SpaceX and NASA just revised the target launch date for their Crew-1 Mission to the ISS. They are now looking at 2:40 a.m. EDT Saturday, October 31, to launch to the station.
The mission objective is to take the group of four astronauts to the International Space Station.
NASA published in its official blog that a new date will help in better coordination between the Crew-1 launch and the launch and arrival landing operations of Soyuz.
The extra time will enable the closure of every work, including on-ground and aboard the station. It will be before SpaceX Crew-1’s arrival.
Additional testing and isolation of the station’s atmosphere can now be done because of increased extra time before the launch.
Moreover, the work and preparations on Crew Dragon and Falcon 9 are being carried out by SpaceX. It will help in completing all open work ahead of the new target launch.

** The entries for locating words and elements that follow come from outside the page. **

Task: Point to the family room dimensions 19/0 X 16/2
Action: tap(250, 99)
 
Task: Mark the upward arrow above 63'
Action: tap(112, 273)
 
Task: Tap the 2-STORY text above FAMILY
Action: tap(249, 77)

SpaceX Crew-1 Mission Astronauts
The awaited mission will include astronauts Victor Glover and Shannon Walker of NASA, Michael Hopkins, and Soichi Noguchi of Japan Aerospace Exploration Agency (JAXA).
SpaceX Crew Dragon spacecraft will carry them to the International Space Station, on a Falcon 9 rocket. It will take off from Launch Complex 39A at NASA’s Kennedy Space Center in Florida.
The mission will mark the first time when a NASA-certified and commercially-owned American rocket will carry an international crew aboard.
Duration of the Crew-1 Mission
Once the Crew-1 astronauts reach the International Space Station, they will stay there for six months. There will be a science mission aboard the orbiting laboratory.
It will last for about 210 days and will end around late April in 2021.
Right now, NASA is in the last stage of completing data reviews before the launch. They are required before certification following the SpaceX Demo-two test flight.
Speaking of the mission history than the first operational mission announced in 2012 was the Commercial Crew Program. It was initially designated “USCV-1” by NASA.
The previous launch date expected for November 2016 didn’t happen, unfortunately. Then it was pushed further again three years ago.
This year in mid-August, the new date was set for October 23. Eventually, it’s now updated again. SpaceX and NASA are targeting the launch during Halloween.
Before the flight, all four astronauts will obey the self-quarantine rules. It will prevent any chance of an unwanted COVID case. This rule is also applicable to all the pre-launch assistants. They will go for mandatory quarantine as well.